** Written task 1 **
Translate this sentence from the post on Daredevil #30 into Spanish: "It's another great comic in a series known for being great comics."
-----
Friday 13 September 2013

Describing Daredevil #30

Or turning on and off the flow taps in Daredevil #30
By Mark Waid, Chris Samnee, Javier Rodriguez, and Joe Caramagna; Marvel Comics


Daredevil #30 is this great, kind of a Silver-agey story about Daredevil teaming up with The Silver Surfer to fight a menace. It's a bit goofy, but filled with a lot of unexpected, fun moments and a kernel of despair that sets up what looks like an important plot thread. It's another great comic in a series known for being great comics.

It's also a comic that has some great examples of different approaches to panel progression that I think maybe bear a closer look.

This post will contain *SPOILERS* for Daredevil #30. So read the comic first.


So, I'm pretty interested (obsessed?) with comic pages that exhibit especially fluid or directed storytelling. I'm interested in this because one of the problems sequential storytelling has to contend with is how to make a reader look at things in, well, the right sequence. If character A is reacting to event or character or speech B than the audience ought to see B before A for the best effect. And so the kinds of pages that lead the reader through the artwork in a way that correct queues events can add extra value and impact to the storytelling. Even in quiet talking scenes. And I think this page is a great example of a kind of holistic, natural approach to guiding the reader through events in the perfect order. It's all kinds of subtle, but damn if it isn't effective.


This page works its magic mostly by just framing events, and maybe subtly adjusting, the normal reading path of comics to create the perfect sequence for each storybeat. The view-path starts in the top left (the natural starting point) with the Daredevil-sense-silhouette of Kirsten McDuffie (love-interest/new lawyer partner) and then travels through the two conveniently placed word balloons to the edge of the first panel. You scan right, pick up the perfectly placed word balloon, and track across to Matt Murdock's confused face. You carriage return across the page and crash right into Matt's confused fez before carrying on the same view path to see Kirsten's reaction to his behaviour. You (or at least I) then dealt with this panel's word balloons before moving to the next panel taking in Kirsten standing and the first speech bubble before carrying on to Matt running out of the office and the second word balloon. Which is great because it basically splits this panel into two separate moments adding a sense of time and, as an added bonus, imparts the motion of Matt moving into the hallway. This neat movement effect is continued into the next panel where our eyes sweep around the corner, the actual motion of Murdoch, before crossing the page to the next row which is a continuation of Matts trajectory in this panel.  (Also, notice the split narration caption box adds to this sweeping motion.) The carriage return transition here also has the added bonus of being like a semi-page turn, making the shocked Matt in the bottom left panel suddenly appear adding a great extra weight to the panel. We then carry on across the page in the level of Matt's gaze straight (catching Matt in the next panel to add a nice sense of place) to the unexpected alien visitor. It's just a great page that uses really great layout, figure placement, and brilliant lettering to ensure everyone is seen and everything is read in just the right order while also adding extra drama to key events. It's great comics.

(I also love the use of green, which contrasts sharply with the red of Matt's glasses and hair to punch up the emotions of surprise in the top right and bottom left panels. Colour theory!)
-----
** Written task 2 **
Edit the records in the stretch from the line containing "Task: Collapse the AutoUpdate project node" through the line containing "640x512 pixels. pyautogui.click(x=39, y=201)" so that "icon" becomes "symbol" and nothing else changes. Give back only those lines.

** Supplied material **
-----
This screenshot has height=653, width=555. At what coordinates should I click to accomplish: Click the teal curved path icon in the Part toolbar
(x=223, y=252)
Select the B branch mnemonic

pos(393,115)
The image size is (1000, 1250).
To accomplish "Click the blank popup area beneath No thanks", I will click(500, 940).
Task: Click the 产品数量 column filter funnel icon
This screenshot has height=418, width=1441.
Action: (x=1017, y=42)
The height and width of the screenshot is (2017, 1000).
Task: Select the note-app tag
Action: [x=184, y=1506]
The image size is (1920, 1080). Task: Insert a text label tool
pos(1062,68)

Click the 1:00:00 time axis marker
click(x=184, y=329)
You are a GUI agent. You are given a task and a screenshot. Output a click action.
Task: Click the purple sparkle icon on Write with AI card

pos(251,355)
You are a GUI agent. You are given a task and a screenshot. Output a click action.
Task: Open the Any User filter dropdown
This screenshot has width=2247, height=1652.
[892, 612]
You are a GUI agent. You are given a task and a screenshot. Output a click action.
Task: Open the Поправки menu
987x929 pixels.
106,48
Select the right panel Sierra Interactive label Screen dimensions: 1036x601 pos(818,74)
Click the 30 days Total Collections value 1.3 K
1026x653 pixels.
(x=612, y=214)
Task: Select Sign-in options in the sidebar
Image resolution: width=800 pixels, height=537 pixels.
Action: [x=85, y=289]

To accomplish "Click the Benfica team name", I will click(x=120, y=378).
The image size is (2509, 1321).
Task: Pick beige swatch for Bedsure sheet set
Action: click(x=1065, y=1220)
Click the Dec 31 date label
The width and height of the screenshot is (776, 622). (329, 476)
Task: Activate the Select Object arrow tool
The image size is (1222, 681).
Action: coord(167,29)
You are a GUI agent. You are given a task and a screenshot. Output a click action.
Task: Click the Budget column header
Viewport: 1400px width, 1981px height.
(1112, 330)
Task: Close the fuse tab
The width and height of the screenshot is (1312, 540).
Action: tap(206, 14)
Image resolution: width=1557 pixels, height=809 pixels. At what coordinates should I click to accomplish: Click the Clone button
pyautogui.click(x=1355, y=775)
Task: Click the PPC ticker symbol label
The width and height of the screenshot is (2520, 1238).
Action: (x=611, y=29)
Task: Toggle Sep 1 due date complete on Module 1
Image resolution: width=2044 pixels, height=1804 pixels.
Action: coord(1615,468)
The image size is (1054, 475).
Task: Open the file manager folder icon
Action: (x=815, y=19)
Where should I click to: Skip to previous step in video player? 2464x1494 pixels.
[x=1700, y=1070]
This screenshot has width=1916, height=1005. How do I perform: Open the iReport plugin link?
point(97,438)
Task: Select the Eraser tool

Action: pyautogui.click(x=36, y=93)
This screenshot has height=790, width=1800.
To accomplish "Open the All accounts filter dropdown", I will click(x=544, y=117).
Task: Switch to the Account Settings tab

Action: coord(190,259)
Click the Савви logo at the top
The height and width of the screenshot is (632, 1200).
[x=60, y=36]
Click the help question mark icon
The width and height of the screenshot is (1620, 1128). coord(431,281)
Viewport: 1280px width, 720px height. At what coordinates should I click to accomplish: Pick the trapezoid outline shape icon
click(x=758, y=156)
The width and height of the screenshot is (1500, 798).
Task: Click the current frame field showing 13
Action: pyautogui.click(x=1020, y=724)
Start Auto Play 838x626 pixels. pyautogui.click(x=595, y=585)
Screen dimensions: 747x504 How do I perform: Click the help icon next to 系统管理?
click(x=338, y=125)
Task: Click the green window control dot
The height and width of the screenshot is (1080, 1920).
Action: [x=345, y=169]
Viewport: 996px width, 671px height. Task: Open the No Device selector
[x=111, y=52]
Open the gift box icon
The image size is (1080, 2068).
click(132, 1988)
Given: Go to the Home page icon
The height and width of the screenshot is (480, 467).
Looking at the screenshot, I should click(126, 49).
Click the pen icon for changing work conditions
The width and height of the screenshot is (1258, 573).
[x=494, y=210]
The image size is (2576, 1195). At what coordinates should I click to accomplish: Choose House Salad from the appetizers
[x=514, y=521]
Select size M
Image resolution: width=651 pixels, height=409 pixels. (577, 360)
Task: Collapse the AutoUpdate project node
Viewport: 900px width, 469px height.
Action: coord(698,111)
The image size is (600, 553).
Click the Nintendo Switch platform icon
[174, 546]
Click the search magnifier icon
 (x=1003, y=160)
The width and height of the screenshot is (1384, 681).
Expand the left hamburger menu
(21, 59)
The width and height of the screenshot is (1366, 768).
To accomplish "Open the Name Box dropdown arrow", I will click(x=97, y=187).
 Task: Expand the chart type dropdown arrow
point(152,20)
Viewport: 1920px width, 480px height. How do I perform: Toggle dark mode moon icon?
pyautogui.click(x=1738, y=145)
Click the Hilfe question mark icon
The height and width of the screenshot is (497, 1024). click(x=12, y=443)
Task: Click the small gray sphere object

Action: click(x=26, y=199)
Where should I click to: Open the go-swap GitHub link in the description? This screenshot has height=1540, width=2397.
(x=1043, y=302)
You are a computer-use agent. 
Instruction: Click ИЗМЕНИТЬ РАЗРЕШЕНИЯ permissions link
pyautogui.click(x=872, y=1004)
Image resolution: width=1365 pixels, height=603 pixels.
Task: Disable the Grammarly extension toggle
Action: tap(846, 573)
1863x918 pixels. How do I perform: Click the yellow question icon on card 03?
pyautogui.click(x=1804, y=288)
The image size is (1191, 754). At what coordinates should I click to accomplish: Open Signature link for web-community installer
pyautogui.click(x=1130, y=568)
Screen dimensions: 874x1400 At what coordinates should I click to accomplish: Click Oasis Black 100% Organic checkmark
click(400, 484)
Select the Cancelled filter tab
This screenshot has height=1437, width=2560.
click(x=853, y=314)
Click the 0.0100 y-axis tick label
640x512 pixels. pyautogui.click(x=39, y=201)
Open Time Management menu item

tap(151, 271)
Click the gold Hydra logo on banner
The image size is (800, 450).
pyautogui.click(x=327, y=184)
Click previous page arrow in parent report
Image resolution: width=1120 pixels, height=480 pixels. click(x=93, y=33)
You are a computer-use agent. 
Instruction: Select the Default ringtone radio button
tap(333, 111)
-----
** Exercise answer 1 **
Es otro cómic genial de una serie conocida por sus cómics geniales.

** Exercise answer 2 **
Task: Collapse the AutoUpdate project node
Viewport: 900px width, 469px height.
Action: coord(698,111)
The image size is (600, 553).
Click the Nintendo Switch platform symbol
[174, 546]
Click the search magnifier symbol
 (x=1003, y=160)
The width and height of the screenshot is (1384, 681).
Expand the left hamburger menu
(21, 59)
The width and height of the screenshot is (1366, 768).
To accomplish "Open the Name Box dropdown arrow", I will click(x=97, y=187).
 Task: Expand the chart type dropdown arrow
point(152,20)
Viewport: 1920px width, 480px height. How do I perform: Toggle dark mode moon symbol?
pyautogui.click(x=1738, y=145)
Click the Hilfe question mark symbol
The height and width of the screenshot is (497, 1024). click(x=12, y=443)
Task: Click the small gray sphere object

Action: click(x=26, y=199)
Where should I click to: Open the go-swap GitHub link in the description? This screenshot has height=1540, width=2397.
(x=1043, y=302)
You are a computer-use agent. 
Instruction: Click ИЗМЕНИТЬ РАЗРЕШЕНИЯ permissions link
pyautogui.click(x=872, y=1004)
Image resolution: width=1365 pixels, height=603 pixels.
Task: Disable the Grammarly extension toggle
Action: tap(846, 573)
1863x918 pixels. How do I perform: Click the yellow question symbol on card 03?
pyautogui.click(x=1804, y=288)
The image size is (1191, 754). At what coordinates should I click to accomplish: Open Signature link for web-community installer
pyautogui.click(x=1130, y=568)
Screen dimensions: 874x1400 At what coordinates should I click to accomplish: Click Oasis Black 100% Organic checkmark
click(400, 484)
Select the Cancelled filter tab
This screenshot has height=1437, width=2560.
click(x=853, y=314)
Click the 0.0100 y-axis tick label
640x512 pixels. pyautogui.click(x=39, y=201)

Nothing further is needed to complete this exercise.